### Text passage
########################################

Install a Cartridge into CartDevEnv
When you extract the CartDevEnv package as described, the directory ./SiqDevEnv/webapps/storediq/WEB-INF/cartridges/ will be created implicitly. Now download one of the two version 2.4 cartridges from Fix Central, say GDPRFocusedDataDiscoveryAdvanced.car (as described for the CartDevEnv.zip file), save it into the ./cartridges/ directory, and create a new directory ./GDPRFocusedDataDiscoveryAdvanced. We will refer to this new directory as the cartridge directory.

########################################

### Provided data
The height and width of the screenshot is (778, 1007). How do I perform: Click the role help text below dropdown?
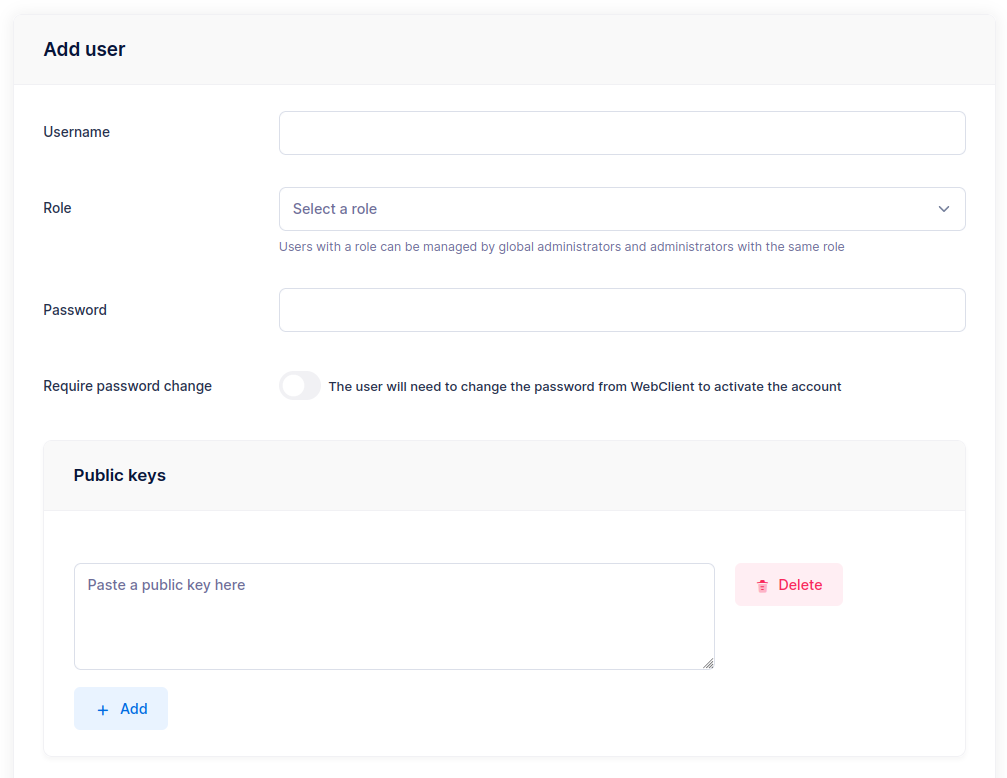point(561,247)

########################################

### Requirements
[A] Render the following sentence from the text on installing a cartridge into CartDevEnv in French: "We will refer to this new directory as the cartridge directory."
[B] Retype part of the text on installing a cartridge into CartDevEnv, starting at the words "Install a Cartridge" and ending after the words "the cartridge directory.".

### Answers per task
[A] Nous désignerons ce nouveau répertoire comme le répertoire de la cartouche.

[B]
Install a Cartridge into CartDevEnv
When you extract the CartDevEnv package as described, the directory ./SiqDevEnv/webapps/storediq/WEB-INF/cartridges/ will be created implicitly. Now download one of the two version 2.4 cartridges from Fix Central, say GDPRFocusedDataDiscoveryAdvanced.car (as described for the CartDevEnv.zip file), save it into the ./cartridges/ directory, and create a new directory ./GDPRFocusedDataDiscoveryAdvanced. We will refer to this new directory as the cartridge directory.